Bloom's Taxonomy is relatively complex – recall that in the text above we only worked with one of the knowledge dimensions, so we completely omitted everything related to procedural skills or attitudes. And this, together with its incompleteness, led to the emergence of other, variously understood models of learning and levels of competences achieved[7][8].

In the 1990s, specifically for the assessment of knowledge and skills, the so-called Miller's pyramid began to be used in medicine[9], and it then gradually spread to other fields[10][11]. The original four levels of assessed competencies were later supplemented by a fifth level[12].

  • Knowledge (the student is on the level of “knows”).
  • Competence (student knows how).

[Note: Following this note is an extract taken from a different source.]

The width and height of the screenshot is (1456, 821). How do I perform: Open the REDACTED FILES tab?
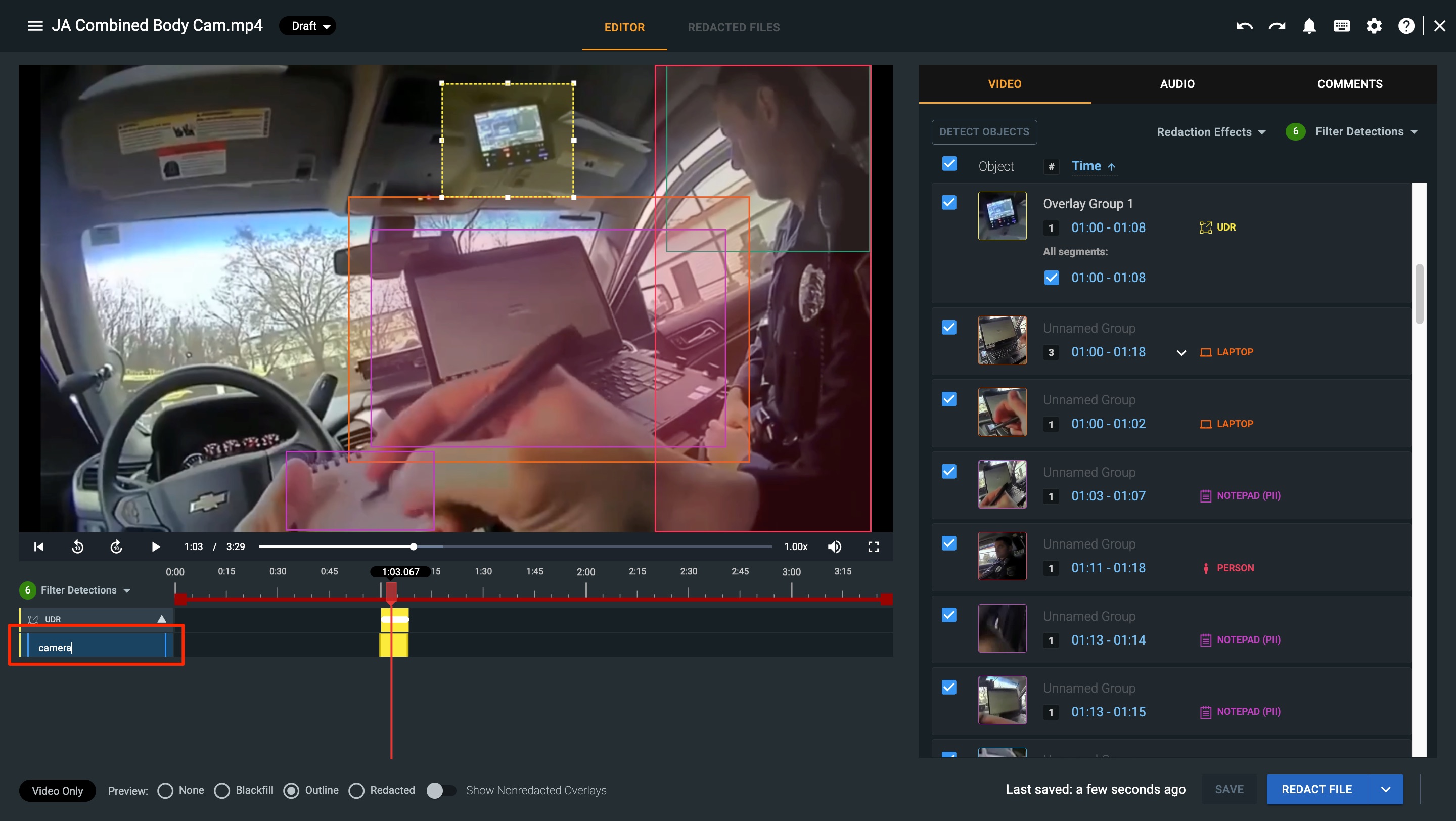coord(734,27)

The examinee can integrate the knowledge from the previous level into the current context.
  • Performance (shows how). The skill is already comprehensive, the examinee “is self-oriented in” and combines a wide range of knowledge and skills, which he or she often acquired in various subjects and areas of study.
  • Action (in practice, the student performs all the necessary actions correctly; action, does). This level should be reached, for example, by a candidate for the state final exam.
  • Identity (he or she is a true professional). A person who has reached this level can consistently demonstrate the attitudes, values and behaviors expected of a representative of a certain professional group. It can be said that the given person thinks, behaves and feels like a doctor, teacher, lawyer, designer, etc.

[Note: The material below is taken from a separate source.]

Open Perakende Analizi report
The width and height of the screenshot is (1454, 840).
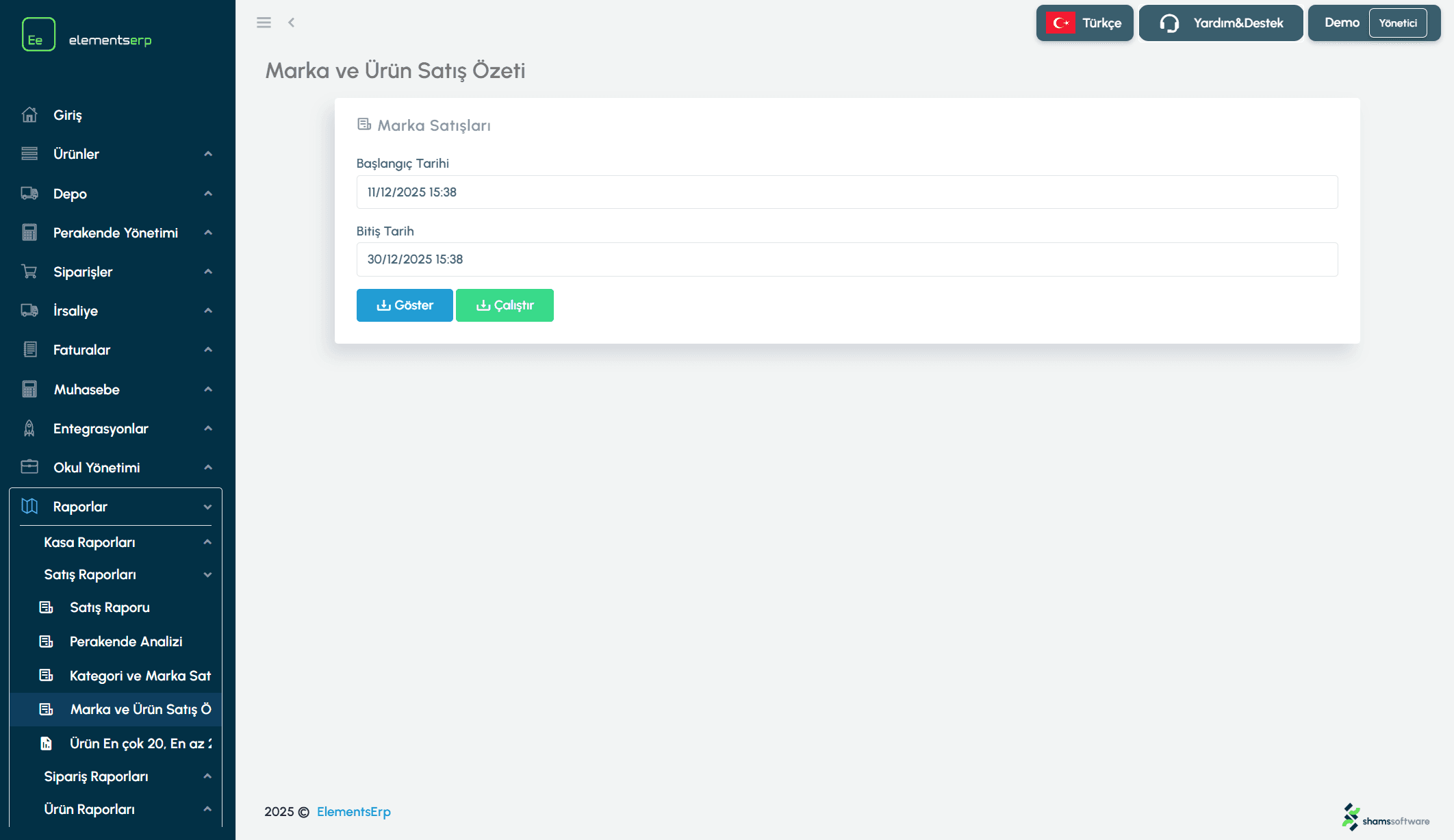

If we accept that a university graduate should be a professional prepared to perform a certain action, we should verify during the course or at the end of the studies that they have actually acquired the relevant competencies. While knowledge and understanding can usually be assessed very well using both standardized tests and non-standardized methods (such as oral examinations), assessing the highest levels of competence is more complicated. We would certainly consider it absurd if, for example, an orchestra hired a violinist based on a written test or an oral exam on violin playing. It would be equally absurd to claim that someone is, for example, a well-prepared teacher, lawyer, historian, or doctor based on a simple written test or oral exam. This would verify with greater or lesser credibility that he or she has acquired the knowledge and understanding that are a necessary prerequisite for the performance of the profession, but we would not ascertain whether he or she can also apply the knowledge in an appropriate manner, whether he or she has acquired the necessary skills and whether they can actually perform the activities that the specific work involves.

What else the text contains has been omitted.